In a special feature-length programme on BBC2 last Sunday, Jonathan Meades expounded his theses on High Victorian architecture. John Fidler of English Heritage was watching …
The entry in Who's Who for surreal presenter Jonathan Meades might demonstrate why life seems to have prepared him so well for a polemic on Victorian architecture. Educated at Bordeaux University, a restaurant critic whose hobbies include buildings and mushrooms – not a bad preparation for the discussion of an era of religious fervour, sexual hypocrisy, substance abuse and urban growth, subtitled "God, Pox and Laudanum".

As Meades has written, this trinity of afflictions – supreme delusion, tertiary syphilis and the liberal use of opium – evidently combined to make High (magic toadstools?) Victorian medievalism glorious.

Crowning a TV week of Dickens and Dibnah, Meades did not spare Sunday evening viewers ultra-obvious, sometimes tasteless and often shocking cues to illustrate his thesis on Victorian schizophrenia. The musical backdrop of Onward Christian Soldiers, knee-tremblers under viaducts and strains of Jefferson Airplane's White Rabbit peppered the screens between shots of some of the weirdest and most beautiful 19th-century architecture within these shores.

Point taken. Catholic architectural convert Augustus Welby Northmore Pugin's aesthetics were indeed dressed up in moral garb; functionalist engineers lived in gingerbread houses; and Victoria's industrial magnates built big and gothic with plenty of "Go!", spurred on by child prostitution and opium addiction.

To be fair, Meades, master of the scripted one-liner, crammed several memorable thoughts into this action-packed special. There was enough to both please and anger the Vic Soc folks down in Bedford Park, London W4. The Victorians' romantic gothic leanings here were termed "the Age of Steam and Chivalry". Utopian socialist William Morris wanted "to save the world … with wallpaper". We learned that William Butterfield's Keble College, Oxford, was founded on profits of the guano trade; that the pre-Raphaelites were tragic hippies who OD'd too young; and that CR Ashbee's father was a pornographer.

The programme featured shots of Victorian building favourites, although many remained unannounced and anonymous throughout. Architectonic nerds will have spotted Pugin's incomparable St Giles in Cheadle, Staffordshire; a couple of Teulon's bloody-minded eccentricities; Burges' mind-blowing interiors at Cardiff Castle and Sir GG Scott's much-filmed staircase from St Pancras Chambers. Scott's re-editing of Lichfield cathedral west front also doubled for the attack on ecclesiological restoration, although other churches might have been a more telling choice for the before-and-afters.

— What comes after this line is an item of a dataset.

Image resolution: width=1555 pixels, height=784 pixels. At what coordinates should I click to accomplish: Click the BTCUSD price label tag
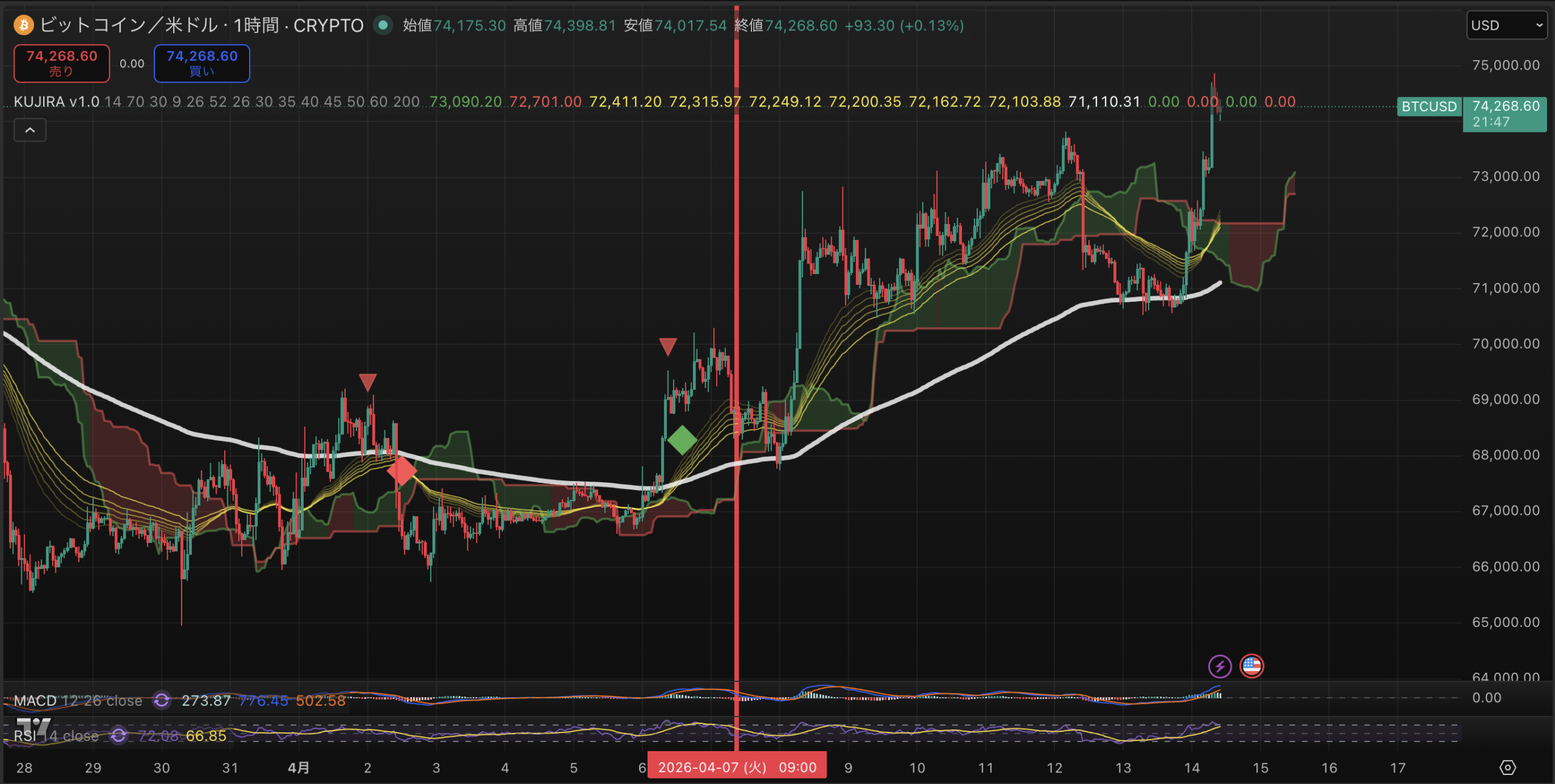click(1429, 107)
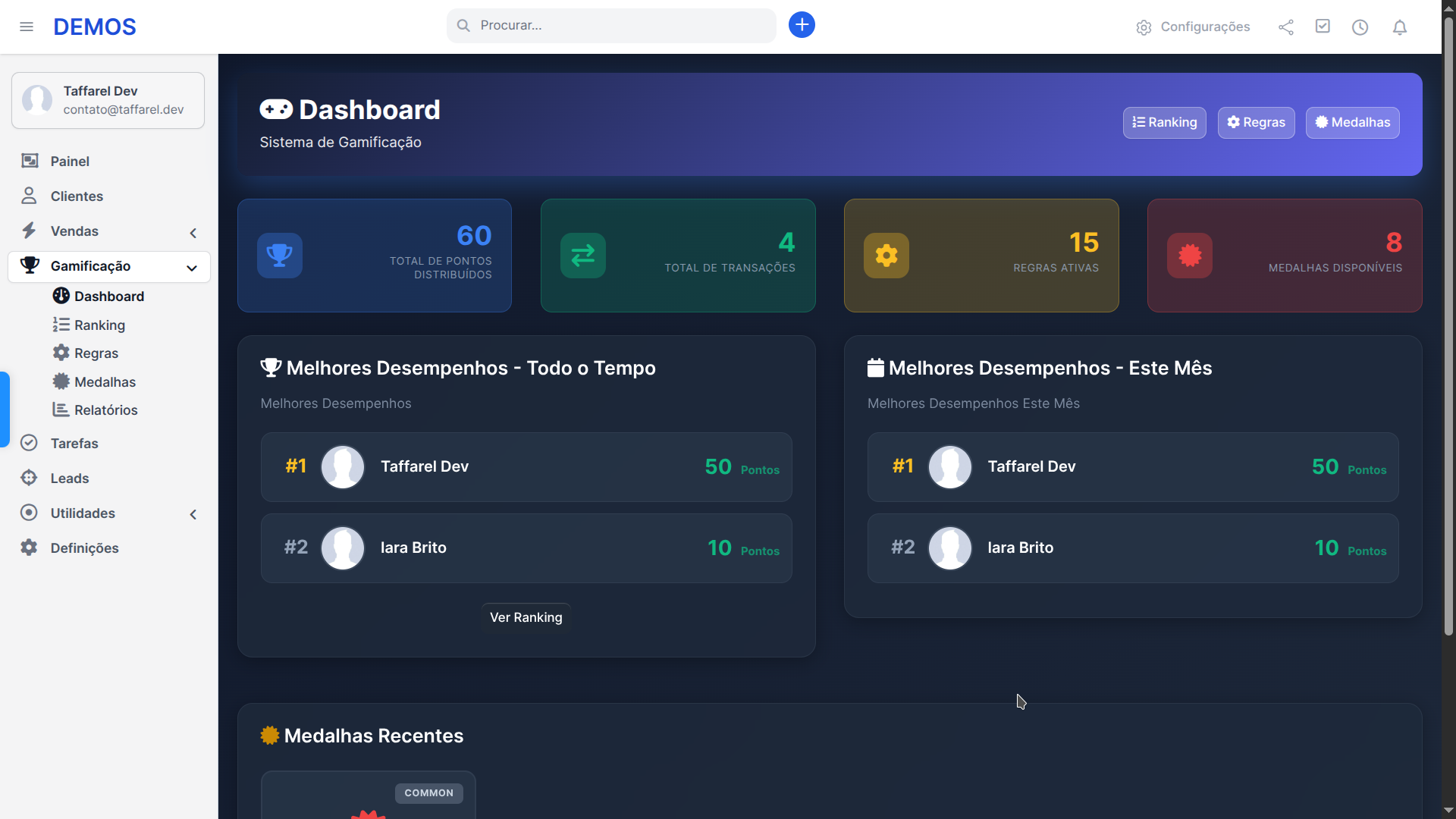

For me, Meades’ few messages tended to get lost in his song: too much postmodern claptrap congealed around over-burdening gimmickry

In passing, pot shots were taken at "spurious [baronial] Scottishness" and "the Anglian creation of Welshness", although I sensed Meades has a soft spot for the modest classicism of the latter's village chapel architecture. How sad that we now suffer a surfeit of their empty carcasses.

Still, Meades loved the arts and crafts phase, "twee fiction built beautifully", and thought young Lutyens the best English architect since Vanburgh. Too bad the work of Voysey, Mackmurdo et al was so crudely copied in suburban "bogus rusticity" – the bane of England's 20th century, Meades contended.

For me, Meades' few messages tended to get lost in his song: too much postmodern claptrap congealed around over-burdening gimmickry, itself a reaction to previous genteel litanies on buildings to the accompaniment of piped Vivaldi. Yet, despite this, Meades did show that the civilising Victorian architectural legacy is still all around us in well-built urban infrastructure, street names, parks and places.

The industrial and commercial energy of Victoria's reign, its technological innovation and exploitation that led inevitably to radical social and political changes, these were forces that generated the greatest needs for building this country has ever seen. That the Victorians achieved so much in so short a time and in such a visually interesting way is a lasting testament to their willpower, financial acuity, design skills, technology and craftsmanship. Their few remaining buildings, on the whole, are "loose fit, long life" structures that can still provide us with more than adequate shelter for the 21st century.